“What is” will never be as interesting as “what could be.” When a gap in information arises, our imagination will almost always swing across with far more gusto and urgency than necessary. “The Blair Witch Project” is a prime example of this storytelling law at work—partially the result of a shoestring budget. “Blair Witch,” rolling in dough (comparatively speaking), cranks up the volume, rolls out the fancy weather effects and actually shows us a witch, with little impact.
The next in line of the ill-fated family of documentarians, James, discovers a YouTube video of a shaky camera running through a glorified outhouse, in which he thinks he sees his sister’s reflection—Heather, the heroine of the original film. With a gaggle of friends, and the quirky couple who found and uploaded the YouTube video—whose username includes “666”—James makes for the woods in search of his sister, deemed dead for 15 years. As expected, not only do things go bump in night, but they go “boom”, “zap,” “crack” and something between a velociraptor’s mating call and an old woman who’s fallen and can’t get up. Spooky, indeed.
In all honesty, I can’t stand the found-footage genre. Call me crazy, old-fashioned or unenlightened, but I feel like a movie should be somewhat attractive to look at, as opposed to 60 minutes of motion blur and 30 minutes of actual footage. But I found myself to quite enjoy the original “The Blair Witch Project,” partly due to the exploratory angle and its modest realism. I felt like I was watching an actual expedition gone horribly wrong. This new entry feels like another cruddy, airplane horror flick, cranked out from the same sausage maker that will surely produce “Ouija: Origin of Evil” and “Annabelle 2.”
It features the usual suspects: the believer, the cynic, the screamers, the red shirt and the man/woman on a mission. Jump-scares are planted liberally throughout the film, most of which are the result of a another character running up and spooking the one holding the camera, at which time the camera whips over to an extreme close-up of a dirty, agonized face. After the second act kicks in, this happens every five minutes or so. I read that the director, Adam Wingard, would blow an air horn to get the desired effect from his actors. He could have just ditched the witch and left the air horn in—it would have produced the same lazy scare from the audience as it did from the actors.
This film being set in 2014, the found-footage is remarkably good, compared to the first film’s grainy, faded RCA camcorder and 16mm black & white.

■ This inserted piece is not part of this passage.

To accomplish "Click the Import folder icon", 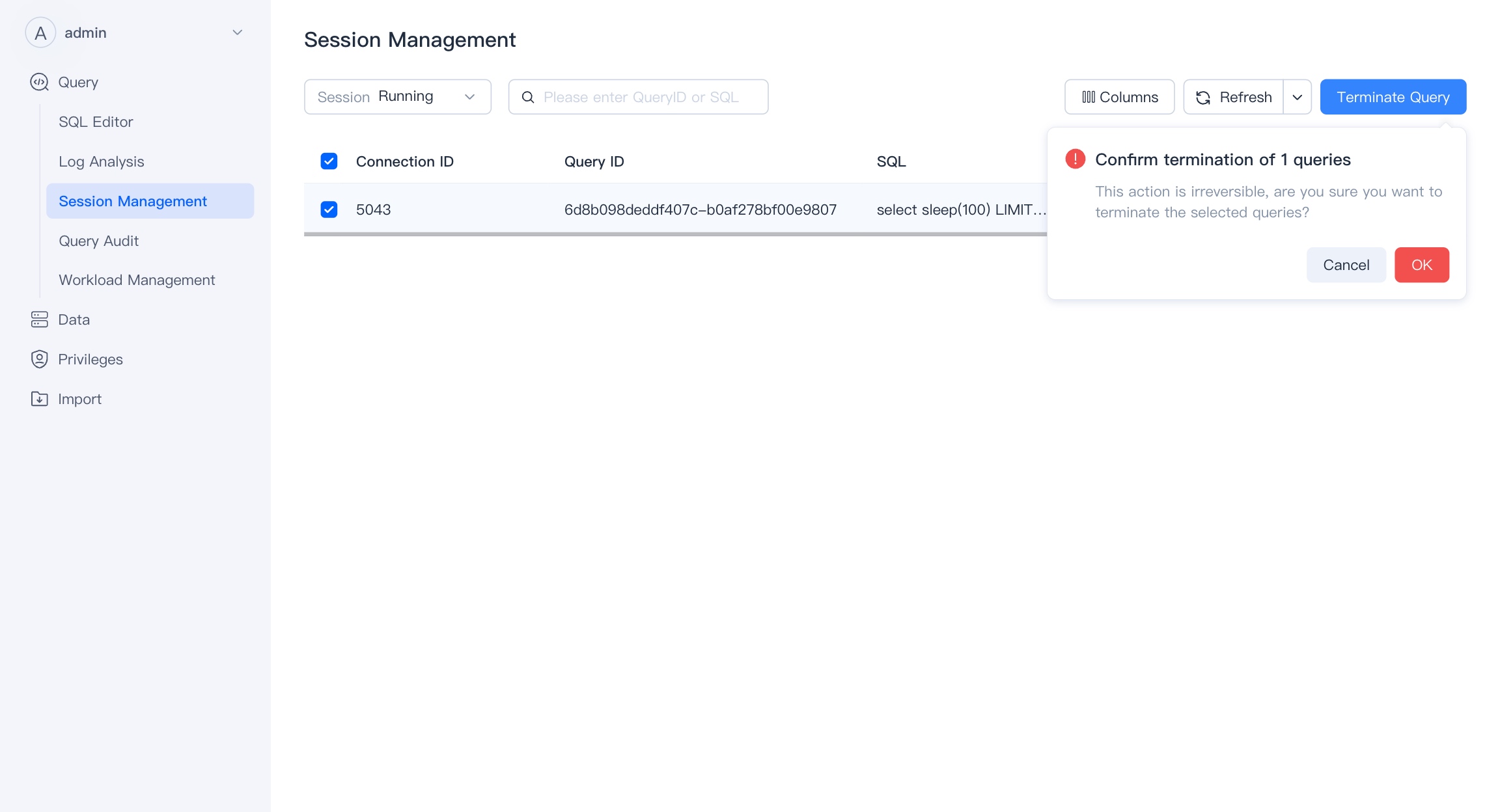I will pyautogui.click(x=39, y=399).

These kids even have first-person cameras that hug your ear and a drone, which opens up some more creative avenues, photography-wise, for the director to play with. But other than a couple of establishing shots and the gimmick of having the actors constantly looking directly into the screen, as if pleading the audience for some assistance, not much is done with these techniques. However, there is a brief instance where a selfie almost saves the day, which is deviously amusing.
Throwing caution to the wind, “Blair Witch” forfeits its modest roots, instead opting for the “heavy on the bark, light on the bite” fashion of the day. Perhaps, the filmmakers feared that the slow dread built by the original film, in which remarkably little occurs, wouldn’t mesh with the shorter attention spans of today, where constant noise and activity is required to sustain interest. Never forget where you came from, as they say.